Open GustavoSilvera opened 6 days ago

GustavoSilvera commented 6 days ago

Seeing a crash that looks like the following:

external/rtree/RTree.h:635:40: runtime error: member access within misaligned address 0x00000000007a for type 'Node', which requires 8 byte alignment
0x00000000007a: note: pointer points here
<memory cannot be printed>
SUMMARY: UndefinedBehaviorSanitizer: undefined-behavior external/rtree/RTree.h:635:40 in
external/rtree/RTree.h:635:40: runtime error: load of misaligned address 0x00000000007a for type 'int', which requires 8 byte alignment
0x00000000007a: note: pointer points here
<memory cannot be printed>

Specifically in line 635 where this logic is performed:

        if (process.branch->m_child)
        {
            // If the branch has children, add them all into the queue
            Node* node = process.branch->m_child;
            for (auto i = 0; i < node->m_count; ++i) // <-- node is an invalid pointer!
            {
                auto d = this->SquareDistance(rect, node->m_branch[i].m_rect);
                search_queue.emplace(node->m_branch + i, d);
            }
        }

Here, node, which is process.branch->m_child is not NULL, so the check above passes, but it is not a valid memory address. For instance I saw values such as 0x4051000030410 which looked to me like uninitialized memory.

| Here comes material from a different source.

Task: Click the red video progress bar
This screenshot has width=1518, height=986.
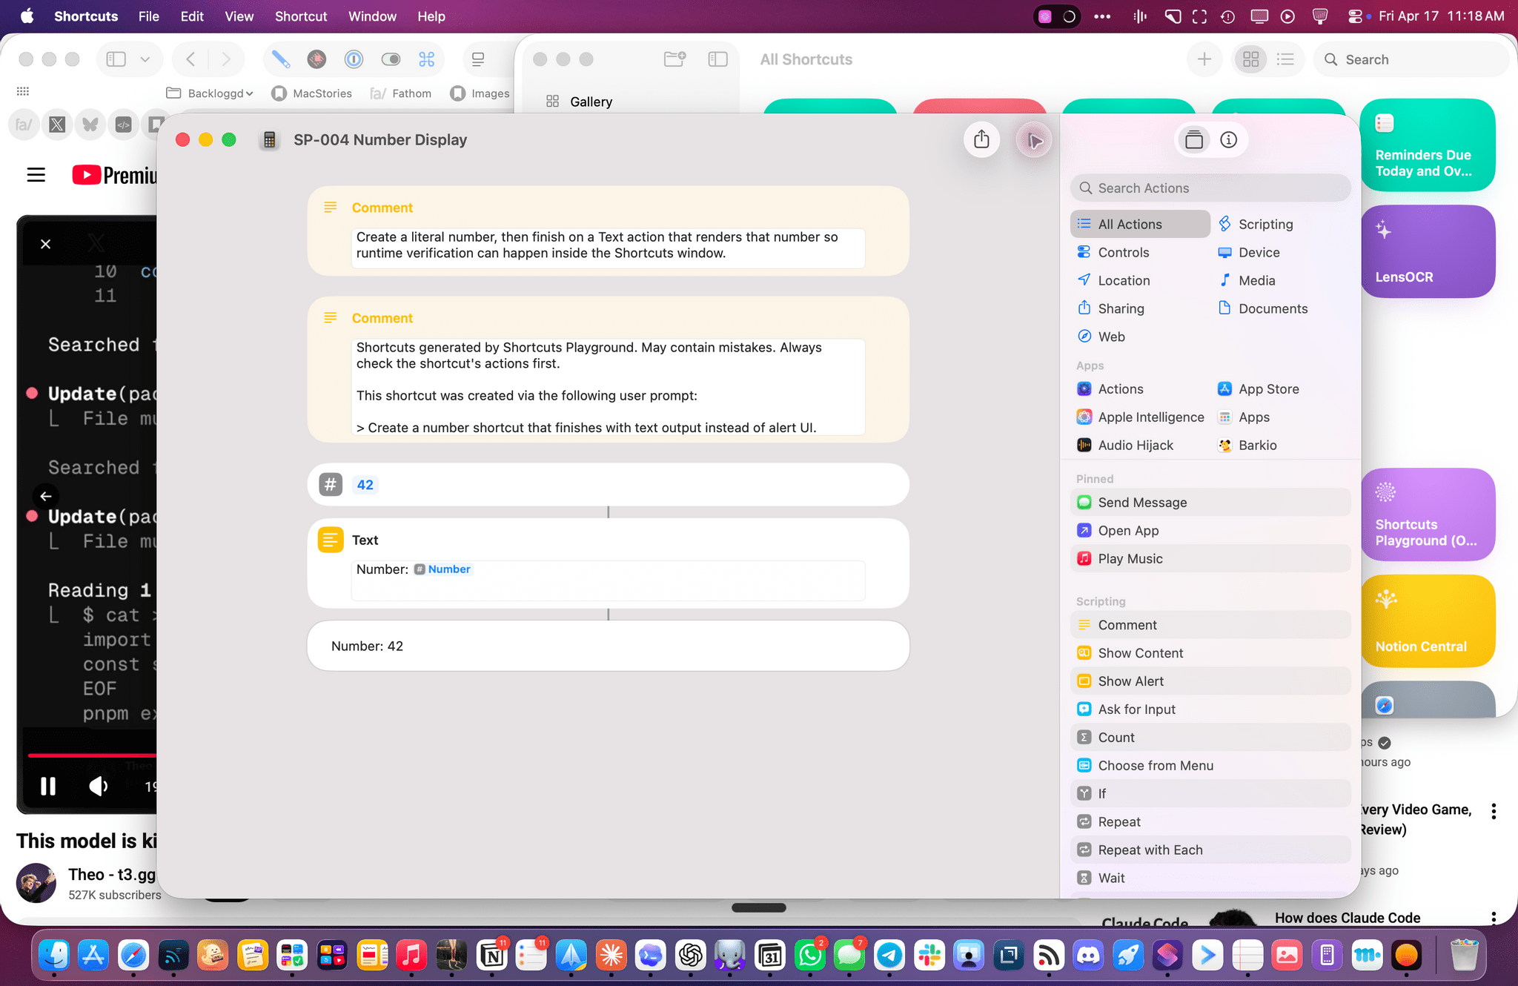Action: pos(89,755)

Sure enough, when we initialize these Branch structs, the Node* is not NULL so I believe there are no guarantees as to if it holds NULL or not.

Regardless, this change resolved the crashes for me and I think its generally good practice to default initialize fields like this.

Some more context on C++ default initialization for PODs: https://stackoverflow.com/questions/15212261/default-and-value-initialization-of-pod-types-in-c

From that they say:

After the call to a constructor for class X has completed, if a member of X is neither specified in the constructor’s mem-initializers, nor default-initialized, nor value-initialized, nor given a value during execution of the body of the constructor, the member has indeterminate value.